Screenshot grounding data:
════════════════

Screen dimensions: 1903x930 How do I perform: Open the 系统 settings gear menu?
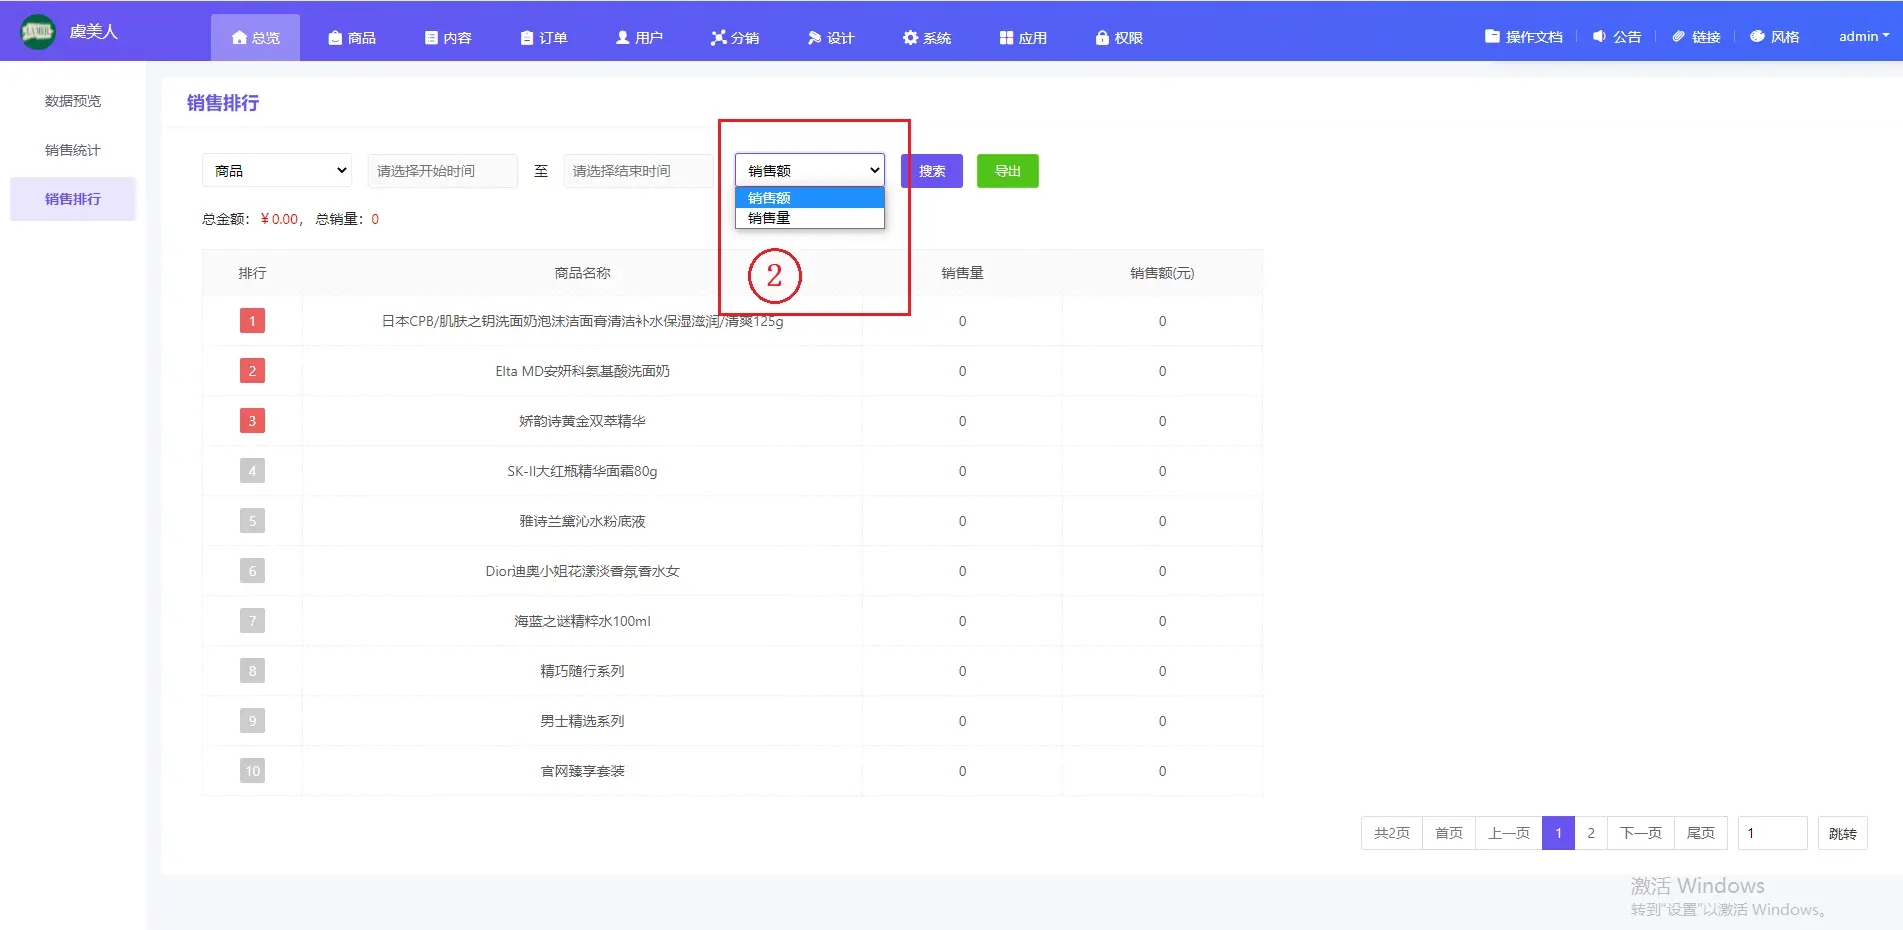click(926, 38)
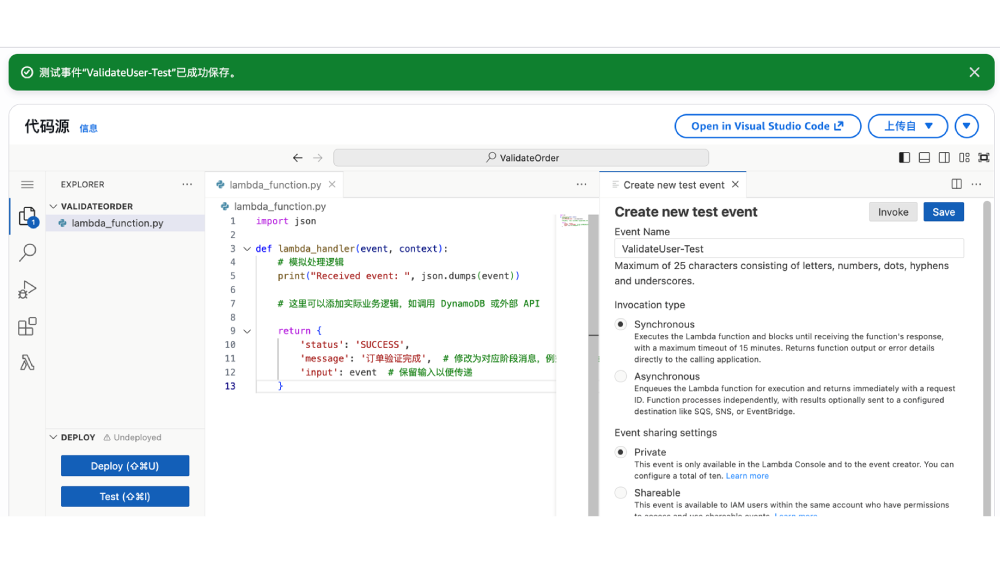Open the Search view in the activity bar
This screenshot has width=1000, height=562.
[27, 253]
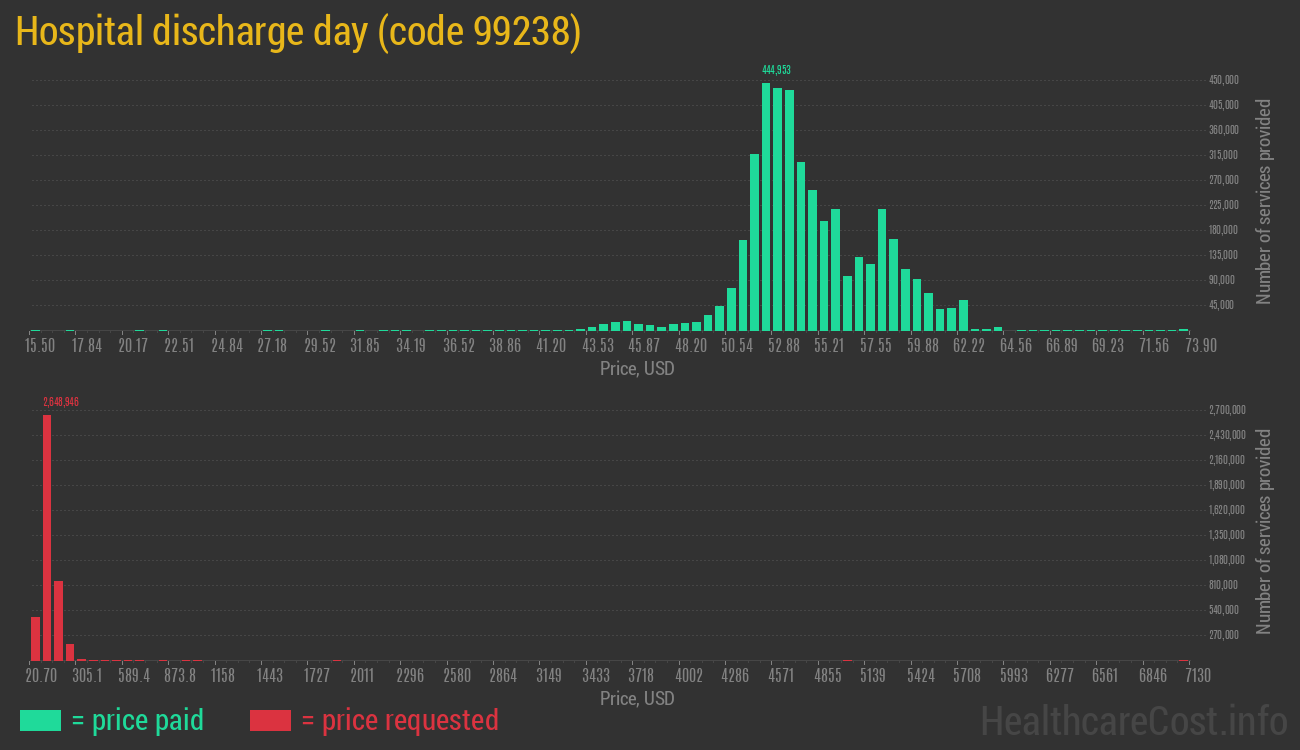This screenshot has height=750, width=1300.
Task: Click the '= price requested' legend text
Action: click(x=399, y=720)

════════════════

Aim of the task
Each entry is to be written out again word for word, and any pictures are to be omitted.

Solution to this problem
Screen dimensions: 1903x930 How do I perform: Open the 系统 settings gear menu?
click(926, 38)
Open the Search view in the activity bar
This screenshot has width=1000, height=562.
[27, 253]
This screenshot has height=750, width=1300.
Task: Click the '= price requested' legend text
Action: click(x=399, y=720)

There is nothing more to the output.